4. 4 years later, a FISMA update - That's right. The fine folks at NIST are finally revisiting FISMA for the first time since 2005. Awesome. Just in time. Comments on this draft(pdf) are due March 27. There is good news and bad news about this. The good news is that some agencies have moved well beyond what is mandated by FISMA anyway. The bad news is that most haven't and a bunch can't even get old FISMA right. What makes us think they'll get it right now, as the bar is moved even further away to deal with the new attacks and be more in line with industry frameworks like ISO 27001/2. Anyhow, that's kind of indicative of the world right? Some go beyond the standard and most don't. Why would the Feds be any different?
   
5. Protect those passwords (in your web apps) - The folks at Veracode are tired of passwords being pilfered time after time from leaky web sites.

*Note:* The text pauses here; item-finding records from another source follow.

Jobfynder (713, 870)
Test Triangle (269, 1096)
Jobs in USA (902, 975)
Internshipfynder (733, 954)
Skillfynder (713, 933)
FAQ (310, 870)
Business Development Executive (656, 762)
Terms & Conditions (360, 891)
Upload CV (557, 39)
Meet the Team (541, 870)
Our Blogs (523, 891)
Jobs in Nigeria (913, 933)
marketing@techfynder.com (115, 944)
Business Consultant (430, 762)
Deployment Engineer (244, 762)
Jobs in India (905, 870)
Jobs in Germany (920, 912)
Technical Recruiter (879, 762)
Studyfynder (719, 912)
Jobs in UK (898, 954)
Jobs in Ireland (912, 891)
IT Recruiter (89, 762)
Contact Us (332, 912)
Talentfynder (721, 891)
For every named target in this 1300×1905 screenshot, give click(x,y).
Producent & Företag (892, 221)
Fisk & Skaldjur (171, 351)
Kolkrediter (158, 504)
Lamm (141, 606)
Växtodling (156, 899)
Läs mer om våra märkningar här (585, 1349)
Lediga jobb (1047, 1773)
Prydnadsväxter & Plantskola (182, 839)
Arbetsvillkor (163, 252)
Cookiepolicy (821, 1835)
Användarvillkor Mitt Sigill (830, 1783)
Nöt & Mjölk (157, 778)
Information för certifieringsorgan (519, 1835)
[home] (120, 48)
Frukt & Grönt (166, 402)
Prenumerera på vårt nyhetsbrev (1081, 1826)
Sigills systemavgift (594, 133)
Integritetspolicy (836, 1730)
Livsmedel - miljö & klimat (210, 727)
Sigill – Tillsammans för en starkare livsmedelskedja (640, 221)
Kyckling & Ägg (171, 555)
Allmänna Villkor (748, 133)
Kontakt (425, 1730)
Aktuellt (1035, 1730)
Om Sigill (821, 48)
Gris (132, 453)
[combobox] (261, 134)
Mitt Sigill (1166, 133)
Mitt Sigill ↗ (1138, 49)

So they are kindly providing some pointers to make sure your passwords are stored securely. You know, simple things like no storing them in the clear. No kidding. Things like one-way hashes and salts actually work. But I'm sure there are many millions of sites out there that still screw this up. They also address issues like doing password reset correctly and the like. Remember, these guys can break your stuff, so you probably should listen when they are trying to help.
   
6. 4 points about security metrics - It's true, we've all been waiting for a set of security metrics we can work with, and it's been slow in coming. I believe the Center for Internet Security will be publishing their cut at security metrics in the near future. They've been at it for over a year, so hopefully consensus is near. Grumpy Pete weighs in here about getting a bit more strategic relative to metrics, and defines 4 points that need to be factored into any metrics discussion. The first are transactions, then we have value, controls is next and finally incidents are last. OK, it's hard to argue that most things that we count can be abstracted to have components of all four. But I'm still a bit at a loss, since this seems more like a hierarchy to build a security architecture, not necessarily count what is going on. Hopefully Pete will flesh things out more (a lot more).